───── PROVIDED RECORDS

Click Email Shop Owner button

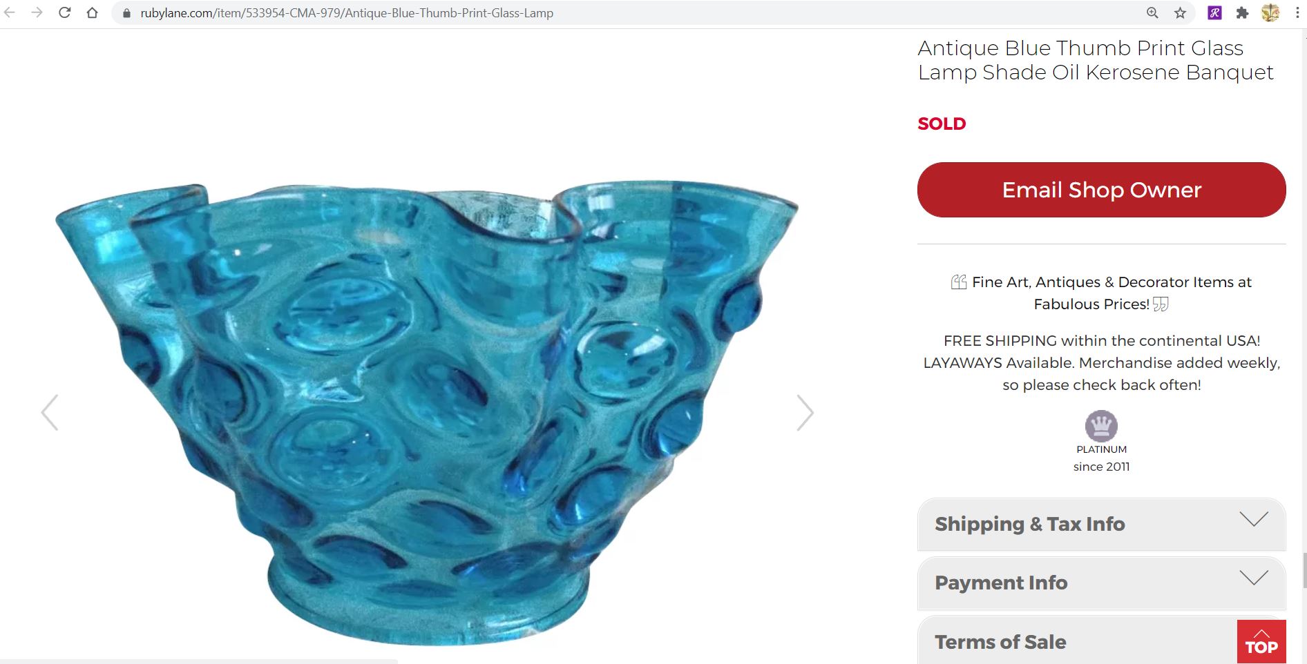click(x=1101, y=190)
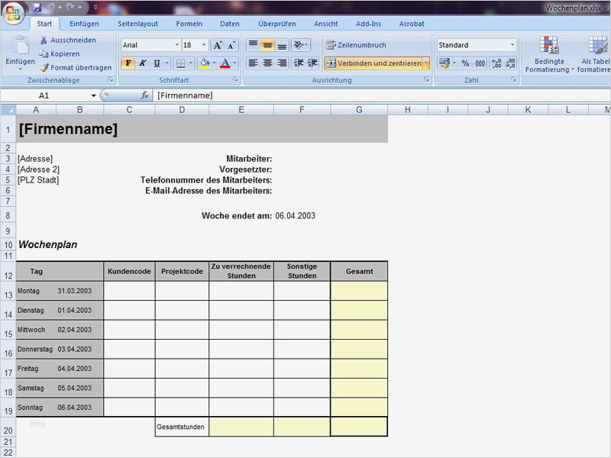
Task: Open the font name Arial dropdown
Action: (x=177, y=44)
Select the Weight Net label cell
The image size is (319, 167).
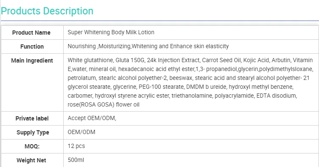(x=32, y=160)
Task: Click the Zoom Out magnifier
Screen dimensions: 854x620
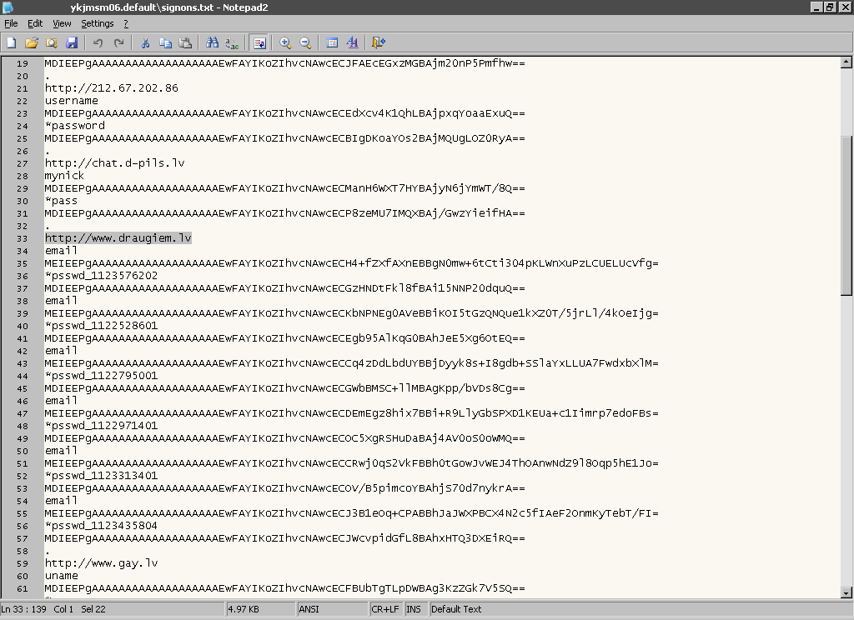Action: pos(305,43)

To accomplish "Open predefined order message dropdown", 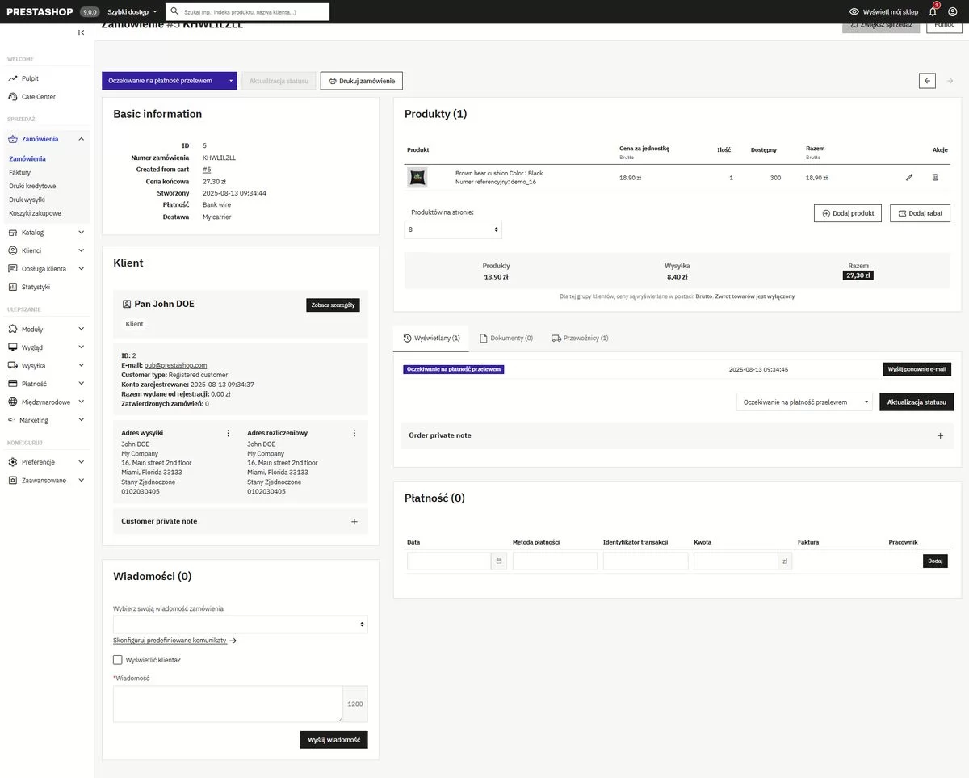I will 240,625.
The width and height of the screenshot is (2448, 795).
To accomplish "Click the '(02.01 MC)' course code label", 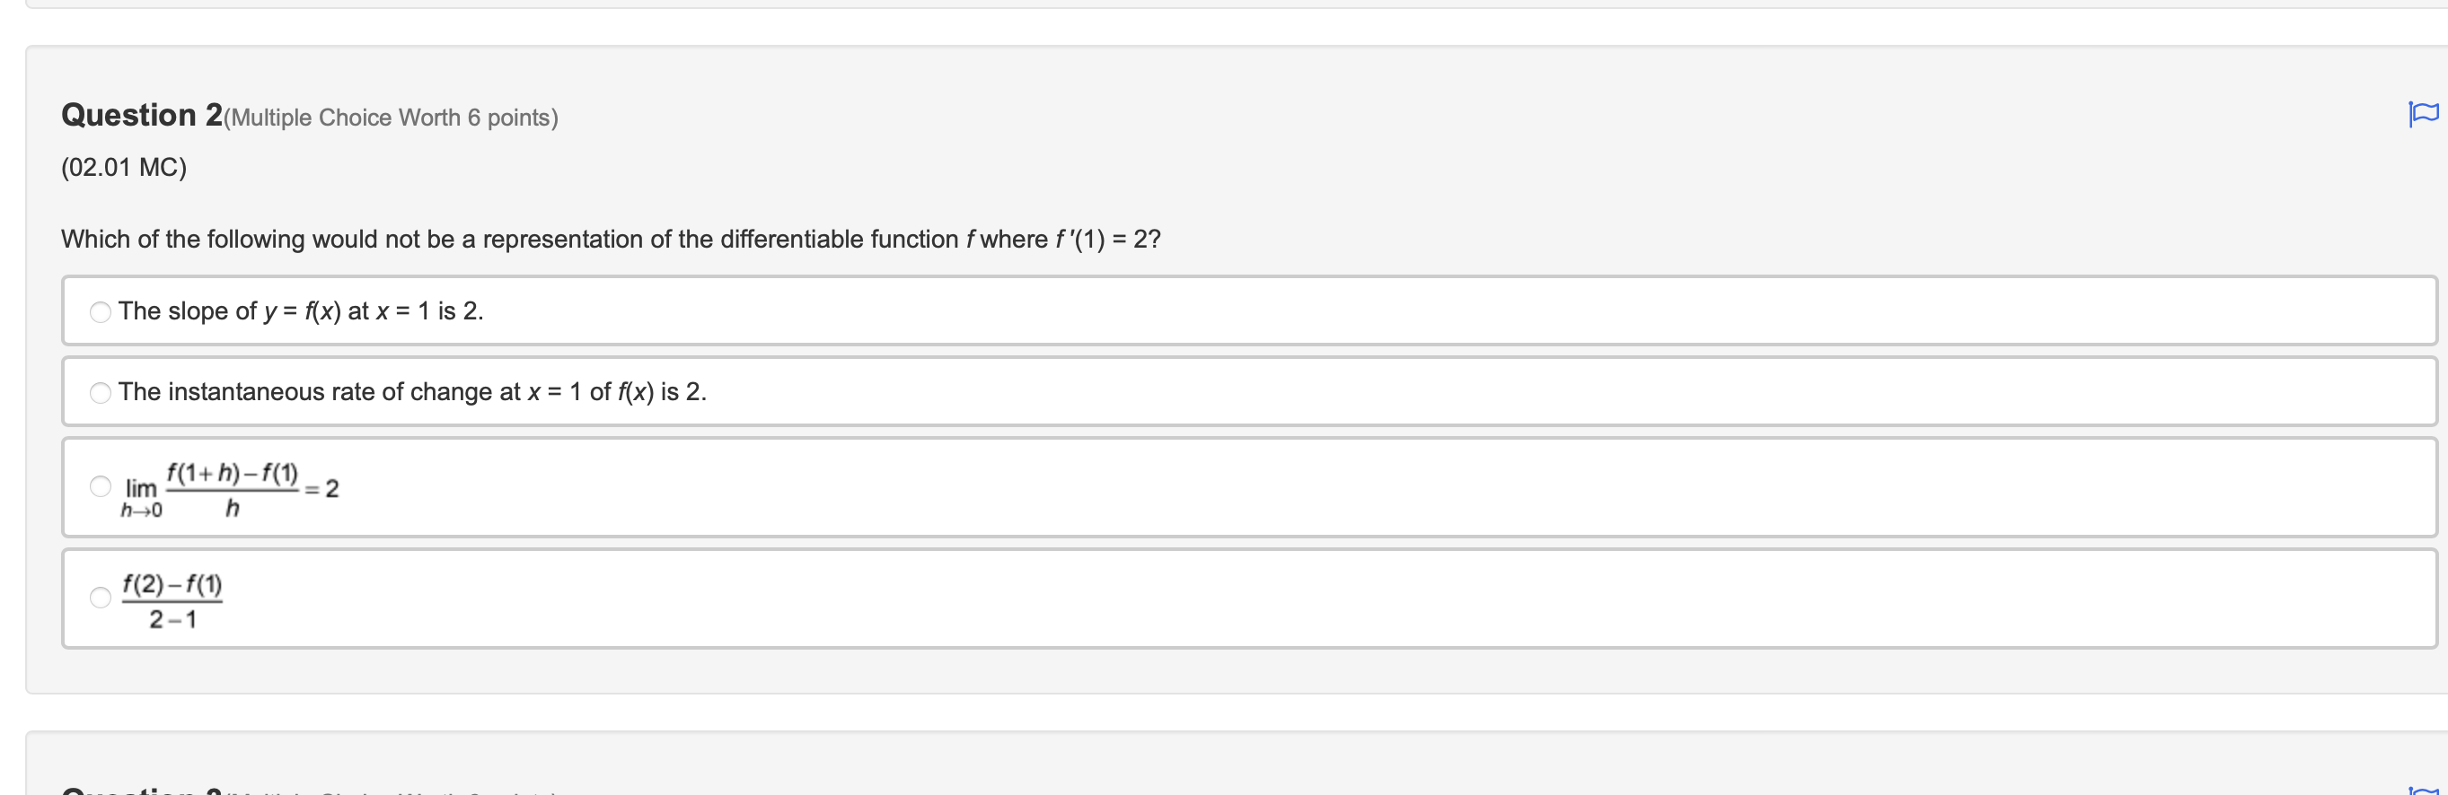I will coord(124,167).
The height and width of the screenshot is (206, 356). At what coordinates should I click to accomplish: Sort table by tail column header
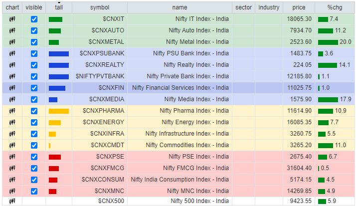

──────────

[WHAT IS REQUIRED]
Each line above where the word "screenshot" occurs should be copied out.

[EXERCISE RESPONSE]
The width and height of the screenshot is (2448, 795).
The height and width of the screenshot is (206, 356). At what coordinates should I click to accomplish: Sort table by tail column header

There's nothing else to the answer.